__Work to be completed__.
Every line from the one with "Task: Select Paste" through the end of the material below, both ends included, should be transcribed exactly, without pictures.

[Records for the exercise — start]

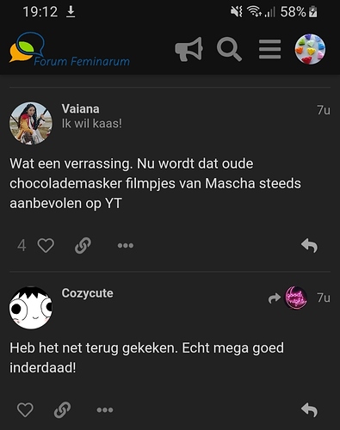Reply to Vaiana's post
The image size is (340, 430).
click(x=309, y=245)
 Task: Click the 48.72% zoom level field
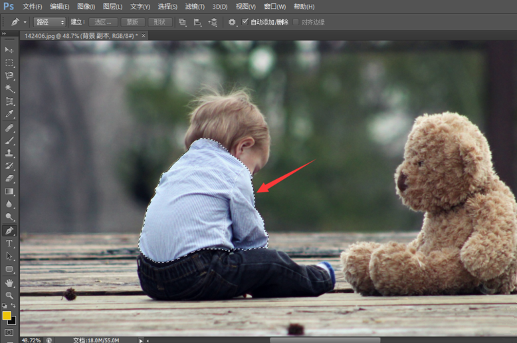[31, 340]
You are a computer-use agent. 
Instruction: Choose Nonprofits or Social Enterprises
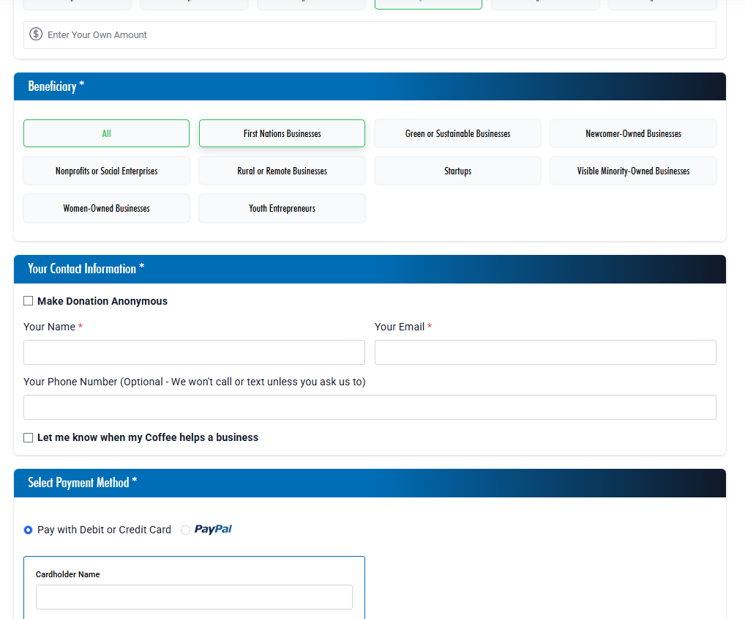[x=106, y=171]
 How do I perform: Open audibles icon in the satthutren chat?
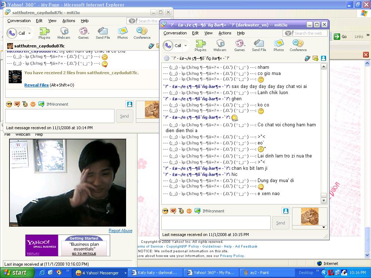[17, 104]
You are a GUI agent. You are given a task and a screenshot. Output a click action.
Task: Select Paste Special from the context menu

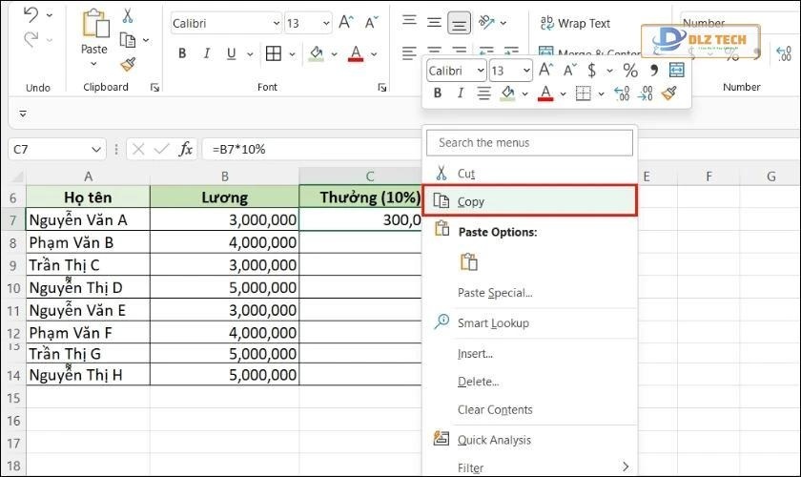pos(495,293)
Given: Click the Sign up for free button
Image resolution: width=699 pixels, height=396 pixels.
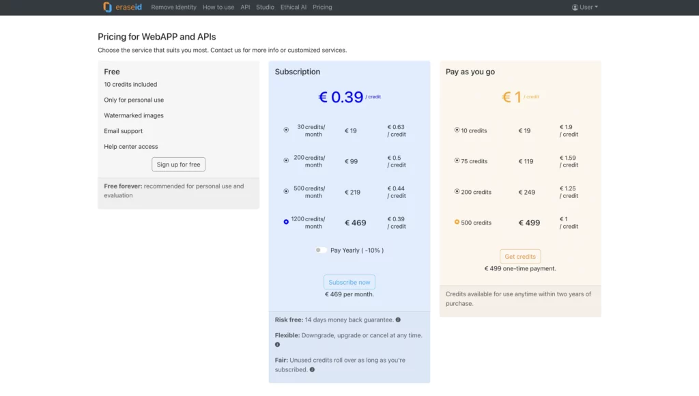Looking at the screenshot, I should tap(178, 164).
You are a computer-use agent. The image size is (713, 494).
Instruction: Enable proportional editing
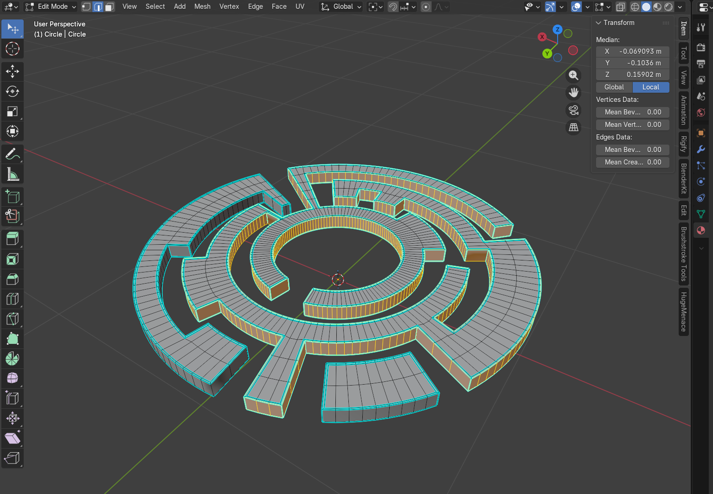click(425, 6)
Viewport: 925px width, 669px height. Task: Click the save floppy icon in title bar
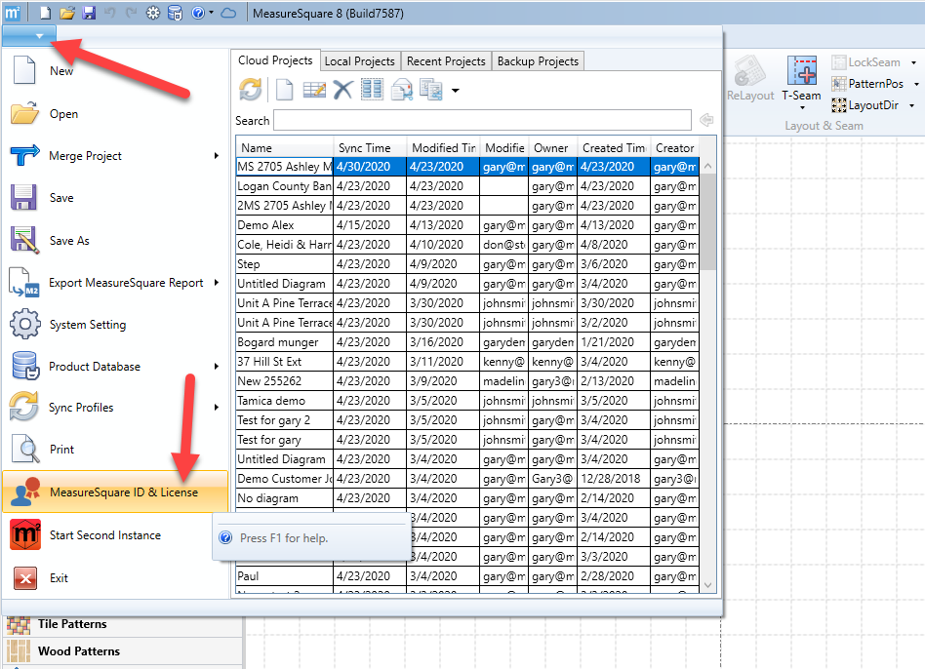(89, 13)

[Records for the exercise — finish]

__Response for this exercise__.
Task: Select Paste Special from the context menu

pos(495,293)
Given: Click the Sign up for free button
Image resolution: width=699 pixels, height=396 pixels.
Looking at the screenshot, I should tap(178, 164).
You are a computer-use agent. The image size is (713, 494).
Instruction: Enable proportional editing
click(425, 6)
Viewport: 925px width, 669px height. Task: Click the save floppy icon in title bar
(89, 13)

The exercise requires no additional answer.